Stored data:
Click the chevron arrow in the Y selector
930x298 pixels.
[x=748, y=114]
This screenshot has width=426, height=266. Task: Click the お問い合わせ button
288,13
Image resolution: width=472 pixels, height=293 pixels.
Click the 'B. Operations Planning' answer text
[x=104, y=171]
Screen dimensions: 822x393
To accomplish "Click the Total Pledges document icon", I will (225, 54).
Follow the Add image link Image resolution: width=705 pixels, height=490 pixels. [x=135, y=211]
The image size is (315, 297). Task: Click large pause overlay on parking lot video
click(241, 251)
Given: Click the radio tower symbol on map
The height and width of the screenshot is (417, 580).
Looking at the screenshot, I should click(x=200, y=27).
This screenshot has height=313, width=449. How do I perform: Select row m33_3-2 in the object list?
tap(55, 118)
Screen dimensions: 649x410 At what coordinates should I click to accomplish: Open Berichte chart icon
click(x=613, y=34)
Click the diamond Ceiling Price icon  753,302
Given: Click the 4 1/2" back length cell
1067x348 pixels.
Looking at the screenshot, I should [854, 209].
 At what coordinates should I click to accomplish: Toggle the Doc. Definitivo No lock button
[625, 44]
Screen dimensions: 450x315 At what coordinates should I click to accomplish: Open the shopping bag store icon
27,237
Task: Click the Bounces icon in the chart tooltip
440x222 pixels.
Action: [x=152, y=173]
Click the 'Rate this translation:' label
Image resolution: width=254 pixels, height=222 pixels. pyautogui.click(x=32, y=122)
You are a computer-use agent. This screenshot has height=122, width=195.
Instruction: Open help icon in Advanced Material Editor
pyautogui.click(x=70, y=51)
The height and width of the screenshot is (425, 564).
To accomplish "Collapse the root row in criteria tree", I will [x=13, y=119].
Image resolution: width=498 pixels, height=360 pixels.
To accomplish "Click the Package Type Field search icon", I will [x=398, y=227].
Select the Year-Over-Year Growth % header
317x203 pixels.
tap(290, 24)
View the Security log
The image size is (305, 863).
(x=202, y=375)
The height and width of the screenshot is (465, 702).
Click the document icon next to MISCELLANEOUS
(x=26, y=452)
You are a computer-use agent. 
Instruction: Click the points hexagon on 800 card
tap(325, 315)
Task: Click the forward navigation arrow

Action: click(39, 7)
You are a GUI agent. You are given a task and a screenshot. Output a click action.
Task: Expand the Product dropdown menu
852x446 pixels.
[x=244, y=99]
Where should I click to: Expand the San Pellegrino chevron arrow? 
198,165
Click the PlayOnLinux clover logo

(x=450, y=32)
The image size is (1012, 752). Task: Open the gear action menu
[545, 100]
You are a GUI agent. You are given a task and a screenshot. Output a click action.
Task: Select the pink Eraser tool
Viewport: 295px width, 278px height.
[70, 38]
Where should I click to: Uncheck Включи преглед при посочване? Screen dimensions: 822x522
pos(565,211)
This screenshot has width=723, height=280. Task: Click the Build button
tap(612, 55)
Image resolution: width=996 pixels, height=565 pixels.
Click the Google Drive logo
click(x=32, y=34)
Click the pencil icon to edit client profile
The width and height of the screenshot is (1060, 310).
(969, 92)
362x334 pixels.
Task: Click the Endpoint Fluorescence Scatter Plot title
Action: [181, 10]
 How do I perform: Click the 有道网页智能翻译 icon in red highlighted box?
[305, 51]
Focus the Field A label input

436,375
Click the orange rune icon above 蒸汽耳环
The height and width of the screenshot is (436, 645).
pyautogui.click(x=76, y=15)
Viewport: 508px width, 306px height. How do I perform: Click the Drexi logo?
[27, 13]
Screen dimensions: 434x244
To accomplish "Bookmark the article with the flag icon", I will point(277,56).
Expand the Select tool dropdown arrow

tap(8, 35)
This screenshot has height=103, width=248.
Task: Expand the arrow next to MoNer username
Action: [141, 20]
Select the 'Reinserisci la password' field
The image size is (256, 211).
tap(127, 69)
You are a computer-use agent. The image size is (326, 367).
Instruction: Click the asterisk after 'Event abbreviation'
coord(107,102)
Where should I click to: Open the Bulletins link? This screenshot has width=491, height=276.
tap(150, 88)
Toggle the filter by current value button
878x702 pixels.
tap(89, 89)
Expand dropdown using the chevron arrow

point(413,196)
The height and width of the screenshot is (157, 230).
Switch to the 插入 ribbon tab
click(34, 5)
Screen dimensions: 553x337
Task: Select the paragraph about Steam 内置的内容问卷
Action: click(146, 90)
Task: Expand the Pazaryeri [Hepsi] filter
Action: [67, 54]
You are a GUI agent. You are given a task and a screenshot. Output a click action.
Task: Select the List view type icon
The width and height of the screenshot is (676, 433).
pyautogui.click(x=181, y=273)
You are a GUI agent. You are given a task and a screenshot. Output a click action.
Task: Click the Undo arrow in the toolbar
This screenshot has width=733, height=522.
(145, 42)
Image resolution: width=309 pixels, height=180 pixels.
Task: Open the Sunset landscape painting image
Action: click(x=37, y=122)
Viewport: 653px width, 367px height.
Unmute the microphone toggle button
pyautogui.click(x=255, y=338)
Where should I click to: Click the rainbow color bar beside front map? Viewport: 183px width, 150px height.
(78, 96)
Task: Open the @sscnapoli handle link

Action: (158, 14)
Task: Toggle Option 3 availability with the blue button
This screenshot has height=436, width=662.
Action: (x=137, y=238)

**Exercise prompt**
Starting at the line that contains "You are a computer-use agent. The" and stopping after the line that contains "The height and width of the screenshot is (157, 230).", write out every line exactly as it appears above, and no other line.

**Response**
You are a computer-use agent. The image size is (326, 367).
Instruction: Click the asterisk after 'Event abbreviation'
coord(107,102)
Where should I click to: Open the Bulletins link? This screenshot has width=491, height=276.
tap(150, 88)
Toggle the filter by current value button
878x702 pixels.
tap(89, 89)
Expand dropdown using the chevron arrow

point(413,196)
The height and width of the screenshot is (157, 230).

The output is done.